"Tout cela manque de sang"
Marie-Aude Murail, c'est un peu "cette" auteur qu'il faudrait mettre en italique quand j' en parle, et pour laquelle je ne suis pas du tout objective. Bien sûr, d'emblée j'ai pour elle énormément de tendresse, c'est une personne tout en lumière et qui avait les mots juste pour m'atteindre même dans l'abysse de crétinerie de mes 13ans.
Soit.
3000 façons de dire "je t'aime" n'est probablement pas son meilleur livre, pas le plus abouti, pas le plus bouleversant. Certains personnages sont parfaitement bancals, d'autres carrément mal écrits, c'est "du Murail" avec tout ce que ça implique... Et moi je n'ai plus 13ans.
Mais 3000 façons de dire "je t'aime", c'est une très belle entrée dans la littérature de théâtre quel qu'en soit le siècle, c'est parvenir à donner vie aux alexandrins, aux vers d’Apollinaire, à donner envie de se laisser envahir bêtement par les mots - et à aimer ça. Si je ne suis pas sûre que les ados tomberont amoureux des personnages, ou s'identifieront à eux facilement, je suis persuadée que, comme eux, ils pourraient tomber sous le charme des lettres.
3000 façons de dire je t'aime, c'est parler de la désillusion d'un soi qui grandit, qui se construit doucement et par hasard, qui a des regrets, des espoirs impossibles. Le tout, très idéalisé sans doute, avec des airs de bohème très parisienne, un juste retour des choses à la fin, vers un ordre plus classique (dommage, mais attendu...).

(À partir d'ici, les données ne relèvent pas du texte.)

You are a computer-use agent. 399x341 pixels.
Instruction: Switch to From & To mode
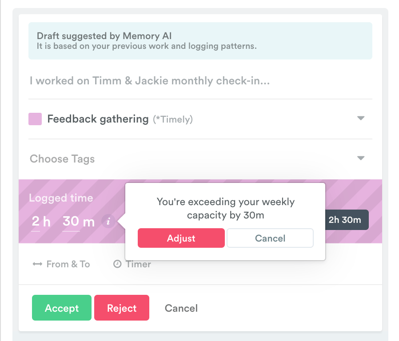click(61, 264)
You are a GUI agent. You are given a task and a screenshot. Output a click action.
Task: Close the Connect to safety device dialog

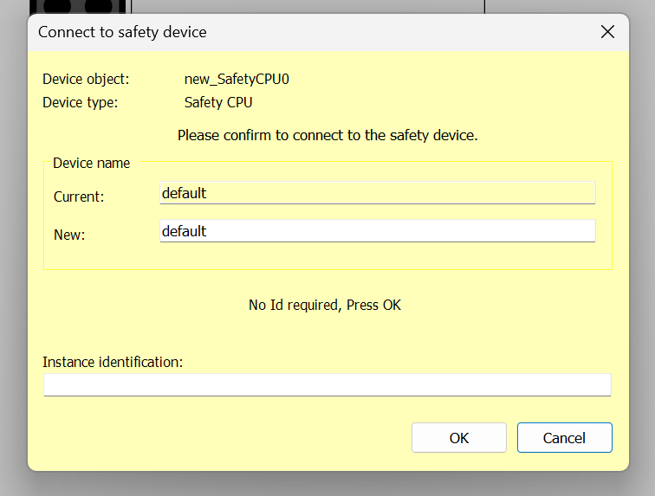607,32
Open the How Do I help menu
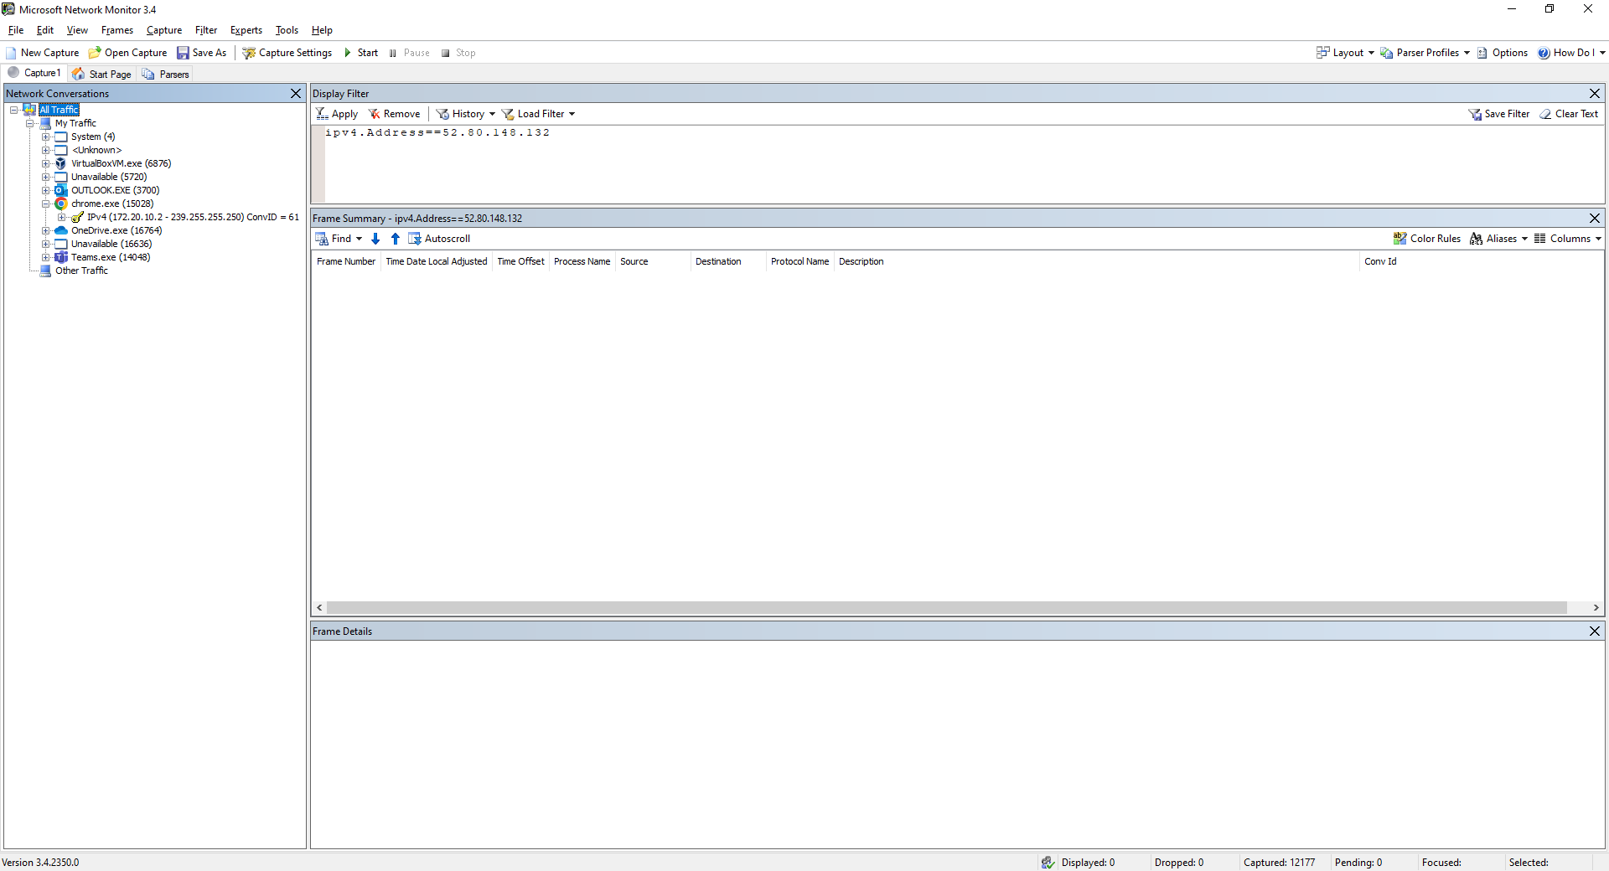Screen dimensions: 1609x871 [1571, 52]
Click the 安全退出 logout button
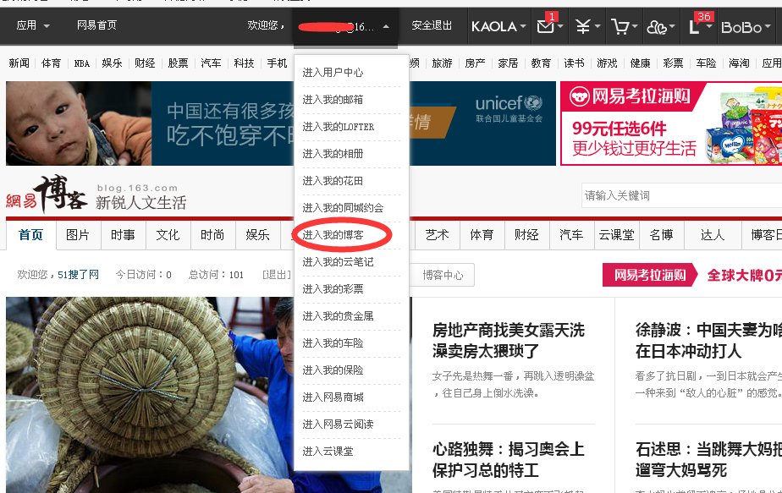Viewport: 782px width, 493px height. coord(430,25)
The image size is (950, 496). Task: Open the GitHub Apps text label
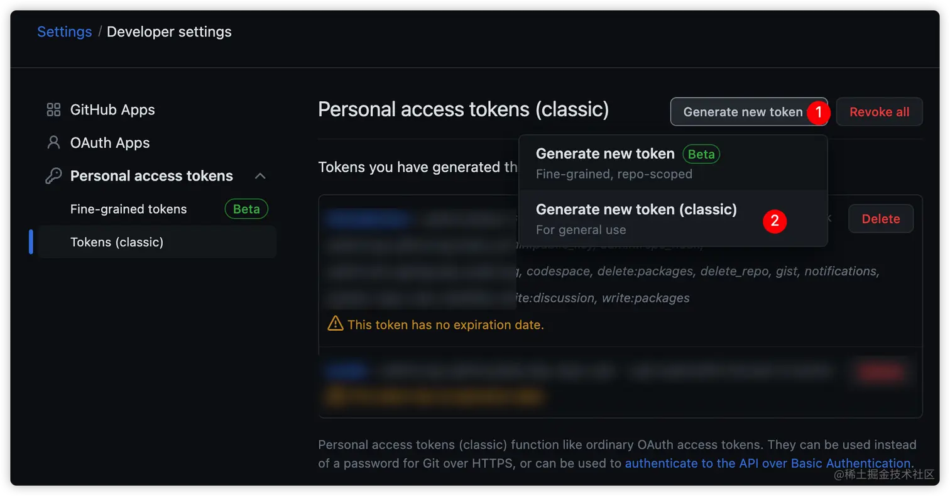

N'empêche, il fallait oser tenter de parler de théâtre sans tomber dans la désuétude ou le fantasme total, parler de malhonnêteté, de transfert d'ambition, d'amour à trois, parler de la prépa et de tout ce que ça peut avoir d'immonde et de cassant, mais surtout, il fallait oser parler de médiocrité, d'amertume sans tomber dans le cynisme, parce que c'est important.